+++ INFORMATION SUPPLIED

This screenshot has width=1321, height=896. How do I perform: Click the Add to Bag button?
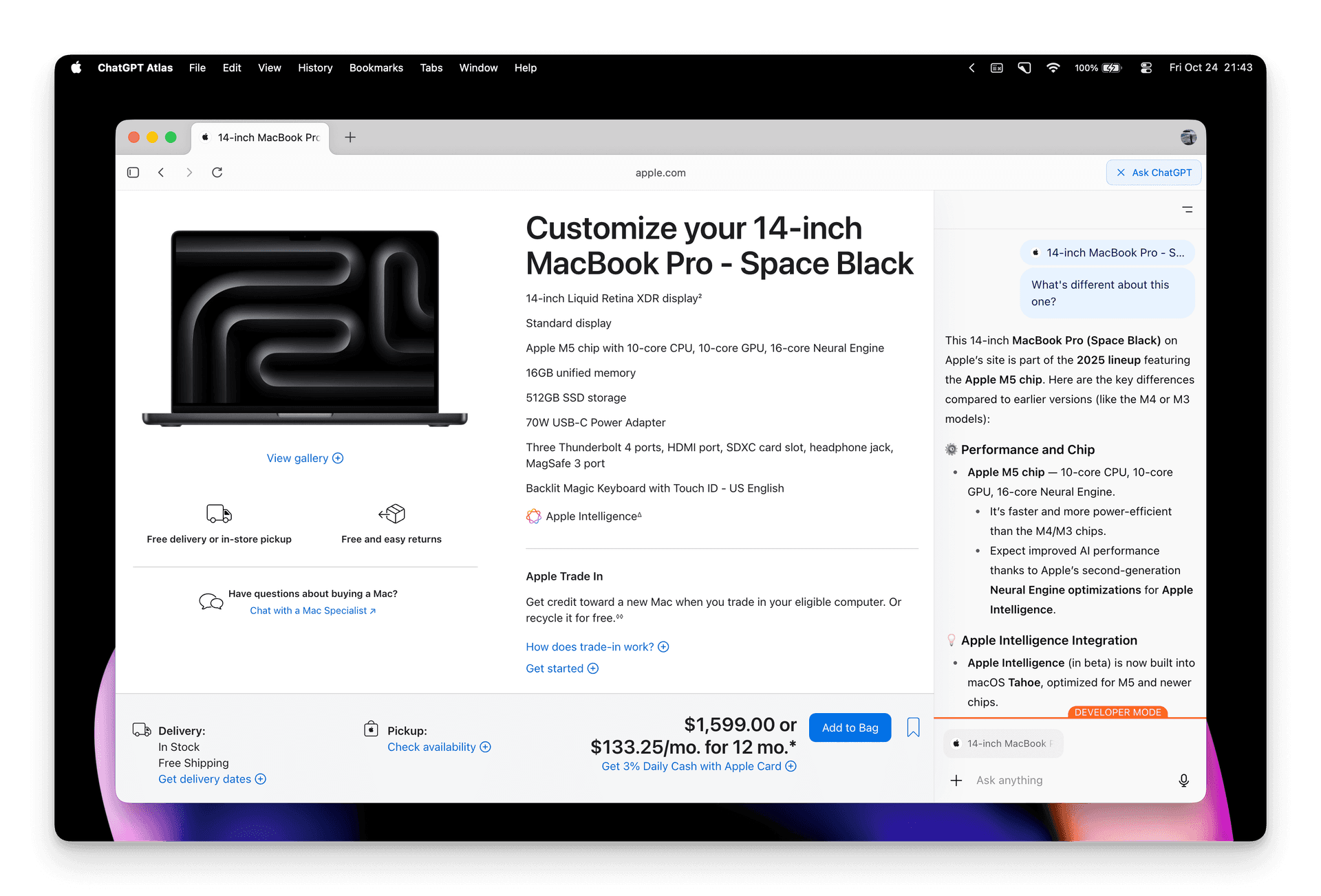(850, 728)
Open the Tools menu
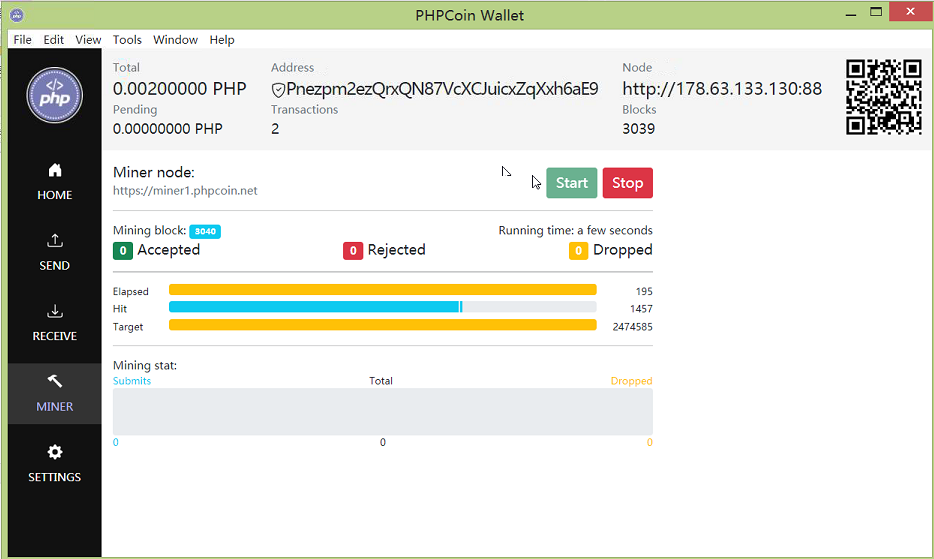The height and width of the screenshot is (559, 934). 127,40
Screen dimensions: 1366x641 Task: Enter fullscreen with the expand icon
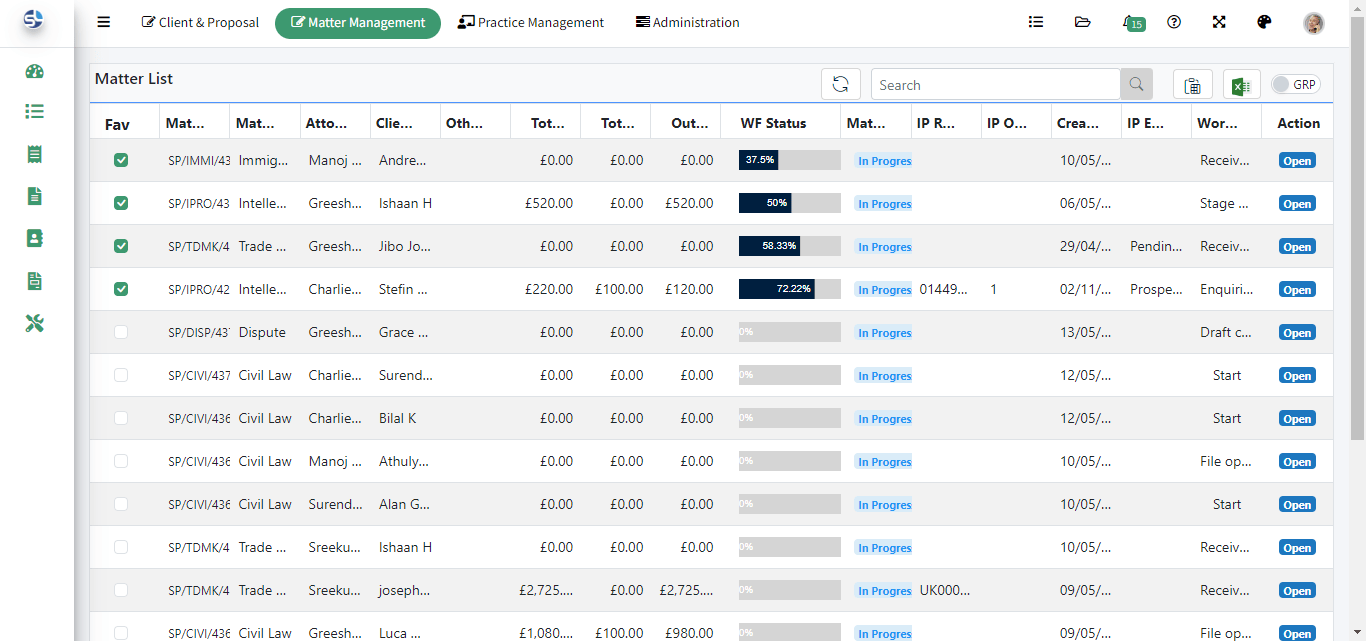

++++++

_DIRECTIONS_. Reproduce each line of the listing above word for word, leaving the pictures out.

_TASK RESPONSE_.
This screenshot has width=1321, height=896. How do I perform: Click the Add to Bag button?
(850, 728)
Open the Tools menu
The height and width of the screenshot is (559, 934). 127,40
Screen dimensions: 1366x641 Task: Enter fullscreen with the expand icon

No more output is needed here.